> **Work item**:
Can you quote the G6PDH passage word for word, from "Figure 4. The" to "60, and 70oC."?

> **Passage shown**:
The imidazole was removed by dialysis in 3 L of stirred Wash Buffer at 4oC. The SUMO tag was removed by incubating the protein with SUMO protease (also purified on site) at a 1:100 protease:G6PDH ratio for 1 day at 4oC (Figure 2). After tag cleavage the SUMO tag and protease were removed from solution by binding to 0.5 mL of nickel agarose. Finally, the purified and processed G6PDH samples were frozen in -80oC with 10% glycerol added. The purity of the sample was estimated at 95% using gel densitometry (SDS-PAGE and ImageJ analysis).
Figure 2. Purification of 6X His tagged SUMO-G6PDH fusion enzyme. (a) Elution profile of ten fractions collected from nickel agarose. (b) SDS-PAGE of SUMO-G6PDH before, during, and after tag removal by SUMO protease.
Results
G6PDH reduces NAD+ to NADH while oxidizing glucose-6-phosphate. This particular enzyme prefers to use NAD(P)+ as a cofactor, but we used NAD because this substrate is preferred by the NADH oxidase it will be paired with in the future. An activity assay was developed following the absorbance of NADH at 340 nm in a Biotek Synergy H4 Hybrid platereader. The enzyme was activated by phosphate and performed best at pH 7.0 (Figure 3). Interestingly, 100 mM phosphate shifted the Km from 3.6 mM NAD+ (consistent with the available literature) down to 1.7 mM. Thus, including a high concentration of phosphate is a useful approach to conserve relatively expensive NAD+.
Figure 3. Conditions for optimal G6PDH activity. (a) pH series in HEPES buffer (b) The result of buffering with HEPES (black) versus phosphate (orange). The pH ranged from 6.8 – 7.5 during NAD+ titration (due to acidity of NAD+).
The activity of G6PDH was regularly measured at 60oC. However, to see the effect of different temperatures activity assays were also conducted at 50, 40, and 30oC. Additionally, G6PDH was divided into parts and incubated at 50, 60, or 70oC prior to activity measurements in order to evaluate the stability of the enzyme over time (Figure 4). The half-life was approximately 5, 10, and 20 hrs at 70oC, 60oC, and 50oC. This suggests that the highest yield over time might be found in the 40 – 50oC range, but this requires more detailed experimentation.
Figure 4. The effect of temperature on G6PDH activity and stability. (a) The activity at different temperatures in a temperature-controlled platereader. (b) The remaining activity after incubating G6PDH at 50, 60, and 70oC.
Conclusion
This enzyme was successfully purified and stored for future coupled enzyme assays with NADH oxidase. The information gathered on buffer conditions and temperature will be needed to plan these future experiments. We are optimistic that it will be a useful tool for characterizing NADH oxidase activity in soluble form, as well as in immobilized form. Purification of this enzyme with the SUMO tag and subsequent removal of the tag with SUMO protease also validated the SUMO system for protein expression for the first time at Solidzymes. This system will be used in the future to facilitate purification and promote solubility of challenging proteins.

> **Dataset extract**:

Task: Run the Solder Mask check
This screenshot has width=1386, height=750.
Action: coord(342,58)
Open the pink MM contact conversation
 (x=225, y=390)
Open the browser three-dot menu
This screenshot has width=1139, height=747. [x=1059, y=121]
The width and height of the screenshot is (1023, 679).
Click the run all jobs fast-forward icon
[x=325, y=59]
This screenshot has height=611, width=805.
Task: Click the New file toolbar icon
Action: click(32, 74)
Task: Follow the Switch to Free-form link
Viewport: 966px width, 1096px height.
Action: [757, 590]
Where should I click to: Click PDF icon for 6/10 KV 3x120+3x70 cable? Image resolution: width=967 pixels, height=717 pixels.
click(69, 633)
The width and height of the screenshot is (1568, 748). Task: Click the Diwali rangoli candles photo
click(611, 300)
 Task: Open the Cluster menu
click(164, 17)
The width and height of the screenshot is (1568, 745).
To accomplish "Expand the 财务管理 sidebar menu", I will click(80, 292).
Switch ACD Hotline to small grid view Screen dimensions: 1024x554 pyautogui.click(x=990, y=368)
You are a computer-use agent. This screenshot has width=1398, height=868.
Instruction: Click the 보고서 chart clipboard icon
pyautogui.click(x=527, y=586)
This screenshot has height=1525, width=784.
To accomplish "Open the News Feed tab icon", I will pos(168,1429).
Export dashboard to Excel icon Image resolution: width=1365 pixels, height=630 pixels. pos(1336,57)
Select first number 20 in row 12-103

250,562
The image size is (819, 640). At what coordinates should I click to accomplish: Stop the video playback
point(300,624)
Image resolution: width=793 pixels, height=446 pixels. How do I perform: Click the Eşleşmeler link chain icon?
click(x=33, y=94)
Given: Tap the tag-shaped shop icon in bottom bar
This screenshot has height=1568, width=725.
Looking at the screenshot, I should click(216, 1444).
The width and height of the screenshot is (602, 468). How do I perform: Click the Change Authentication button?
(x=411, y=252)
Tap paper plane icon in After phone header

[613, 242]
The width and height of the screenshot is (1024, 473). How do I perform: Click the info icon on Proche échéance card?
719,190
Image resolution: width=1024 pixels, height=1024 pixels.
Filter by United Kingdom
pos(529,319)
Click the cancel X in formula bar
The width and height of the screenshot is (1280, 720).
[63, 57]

> **Result of the exercise**:
Figure 4. The effect of temperature on G6PDH activity and stability. (a) The activity at different temperatures in a temperature-controlled platereader. (b) The remaining activity after incubating G6PDH at 50, 60, and 70oC.